> [Your goal]
List every line below containing "computer".

Collected data
● ● ● ● ● ● ●

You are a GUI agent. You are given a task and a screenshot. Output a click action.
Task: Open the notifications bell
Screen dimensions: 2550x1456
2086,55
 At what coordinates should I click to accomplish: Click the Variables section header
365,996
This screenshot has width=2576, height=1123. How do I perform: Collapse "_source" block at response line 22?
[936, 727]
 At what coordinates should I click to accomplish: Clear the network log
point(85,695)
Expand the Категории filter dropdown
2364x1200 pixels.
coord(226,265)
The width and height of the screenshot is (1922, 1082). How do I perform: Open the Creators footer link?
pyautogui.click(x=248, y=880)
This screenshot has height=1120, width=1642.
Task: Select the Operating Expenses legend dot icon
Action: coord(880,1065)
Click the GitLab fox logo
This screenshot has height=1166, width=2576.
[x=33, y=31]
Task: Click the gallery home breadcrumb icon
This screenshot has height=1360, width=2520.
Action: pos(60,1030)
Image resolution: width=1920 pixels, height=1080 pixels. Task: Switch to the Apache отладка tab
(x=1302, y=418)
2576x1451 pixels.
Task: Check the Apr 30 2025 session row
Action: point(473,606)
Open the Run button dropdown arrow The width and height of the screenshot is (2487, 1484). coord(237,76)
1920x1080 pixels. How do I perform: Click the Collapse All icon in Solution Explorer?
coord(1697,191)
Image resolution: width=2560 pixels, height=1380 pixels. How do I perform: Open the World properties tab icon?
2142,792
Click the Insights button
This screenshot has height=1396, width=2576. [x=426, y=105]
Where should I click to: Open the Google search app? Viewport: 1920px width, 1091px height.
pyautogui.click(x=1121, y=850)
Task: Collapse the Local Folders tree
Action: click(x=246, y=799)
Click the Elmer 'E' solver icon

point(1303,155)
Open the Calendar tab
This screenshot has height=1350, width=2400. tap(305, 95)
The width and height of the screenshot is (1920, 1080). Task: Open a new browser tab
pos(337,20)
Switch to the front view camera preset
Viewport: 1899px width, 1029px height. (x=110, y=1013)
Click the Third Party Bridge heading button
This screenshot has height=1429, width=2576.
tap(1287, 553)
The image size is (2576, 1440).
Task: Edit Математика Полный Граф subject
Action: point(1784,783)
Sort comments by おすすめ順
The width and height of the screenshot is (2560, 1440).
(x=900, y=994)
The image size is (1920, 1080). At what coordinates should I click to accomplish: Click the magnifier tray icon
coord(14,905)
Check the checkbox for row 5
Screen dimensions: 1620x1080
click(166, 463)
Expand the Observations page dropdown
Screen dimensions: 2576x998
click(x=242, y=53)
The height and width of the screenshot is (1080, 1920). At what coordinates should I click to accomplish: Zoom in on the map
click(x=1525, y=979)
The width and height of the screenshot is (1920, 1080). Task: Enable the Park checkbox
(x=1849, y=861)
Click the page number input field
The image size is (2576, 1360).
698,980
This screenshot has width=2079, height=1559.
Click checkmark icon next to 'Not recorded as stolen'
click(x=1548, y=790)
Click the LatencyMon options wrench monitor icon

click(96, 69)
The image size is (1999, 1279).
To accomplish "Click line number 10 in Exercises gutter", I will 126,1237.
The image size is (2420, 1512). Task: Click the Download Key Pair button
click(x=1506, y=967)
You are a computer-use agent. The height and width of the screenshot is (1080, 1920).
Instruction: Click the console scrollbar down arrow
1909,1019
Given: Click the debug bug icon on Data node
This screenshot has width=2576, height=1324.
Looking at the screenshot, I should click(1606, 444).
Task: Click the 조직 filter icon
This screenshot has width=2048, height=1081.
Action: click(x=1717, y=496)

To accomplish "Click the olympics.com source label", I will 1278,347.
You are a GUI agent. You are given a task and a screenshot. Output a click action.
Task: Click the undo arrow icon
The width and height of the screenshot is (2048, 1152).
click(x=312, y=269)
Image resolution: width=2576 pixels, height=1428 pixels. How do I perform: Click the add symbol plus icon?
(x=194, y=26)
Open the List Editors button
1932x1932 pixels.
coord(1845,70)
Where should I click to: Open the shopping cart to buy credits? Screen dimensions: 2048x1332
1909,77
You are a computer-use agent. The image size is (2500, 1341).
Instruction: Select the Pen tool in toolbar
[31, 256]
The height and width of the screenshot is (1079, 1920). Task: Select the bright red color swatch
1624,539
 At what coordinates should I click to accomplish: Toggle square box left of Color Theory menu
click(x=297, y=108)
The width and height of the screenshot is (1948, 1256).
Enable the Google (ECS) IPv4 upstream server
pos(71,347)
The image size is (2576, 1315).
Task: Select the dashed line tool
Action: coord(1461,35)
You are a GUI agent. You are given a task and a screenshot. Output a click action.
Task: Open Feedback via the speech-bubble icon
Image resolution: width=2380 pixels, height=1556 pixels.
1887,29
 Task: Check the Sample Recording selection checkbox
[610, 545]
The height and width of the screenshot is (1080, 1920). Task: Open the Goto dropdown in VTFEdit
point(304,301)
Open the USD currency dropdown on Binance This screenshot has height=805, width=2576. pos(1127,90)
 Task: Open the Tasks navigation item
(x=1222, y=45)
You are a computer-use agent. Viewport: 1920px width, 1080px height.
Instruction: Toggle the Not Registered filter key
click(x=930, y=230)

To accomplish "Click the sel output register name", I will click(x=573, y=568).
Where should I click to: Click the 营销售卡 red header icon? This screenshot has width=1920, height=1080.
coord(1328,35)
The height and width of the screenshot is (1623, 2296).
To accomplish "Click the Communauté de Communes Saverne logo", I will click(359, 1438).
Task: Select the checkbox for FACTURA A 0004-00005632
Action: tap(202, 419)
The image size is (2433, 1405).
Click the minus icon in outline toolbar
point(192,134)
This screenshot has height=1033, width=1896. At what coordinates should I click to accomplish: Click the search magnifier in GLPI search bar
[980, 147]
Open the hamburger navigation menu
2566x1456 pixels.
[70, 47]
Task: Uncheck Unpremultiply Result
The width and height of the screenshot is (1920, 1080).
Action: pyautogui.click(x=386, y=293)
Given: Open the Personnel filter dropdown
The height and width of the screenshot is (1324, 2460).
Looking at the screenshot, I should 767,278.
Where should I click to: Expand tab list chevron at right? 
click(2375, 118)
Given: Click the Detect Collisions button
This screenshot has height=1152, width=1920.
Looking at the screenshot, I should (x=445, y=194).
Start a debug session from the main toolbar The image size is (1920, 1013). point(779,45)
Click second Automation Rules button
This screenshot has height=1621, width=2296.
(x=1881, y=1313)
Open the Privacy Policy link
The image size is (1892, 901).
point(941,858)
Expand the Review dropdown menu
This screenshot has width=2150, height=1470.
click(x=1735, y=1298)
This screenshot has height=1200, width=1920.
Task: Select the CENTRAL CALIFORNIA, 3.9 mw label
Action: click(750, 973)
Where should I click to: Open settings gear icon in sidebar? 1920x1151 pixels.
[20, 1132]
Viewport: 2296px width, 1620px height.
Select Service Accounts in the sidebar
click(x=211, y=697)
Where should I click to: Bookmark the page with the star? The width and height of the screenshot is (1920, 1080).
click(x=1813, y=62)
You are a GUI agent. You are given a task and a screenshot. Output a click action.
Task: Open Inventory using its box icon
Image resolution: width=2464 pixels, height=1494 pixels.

● ● ● ● ● ● ●

> [Task output]
You are a computer-use agent. The height and width of the screenshot is (1080, 1920).
You are a computer-use agent. The image size is (2500, 1341).
You are a computer-use agent. Viewport: 1920px width, 1080px height.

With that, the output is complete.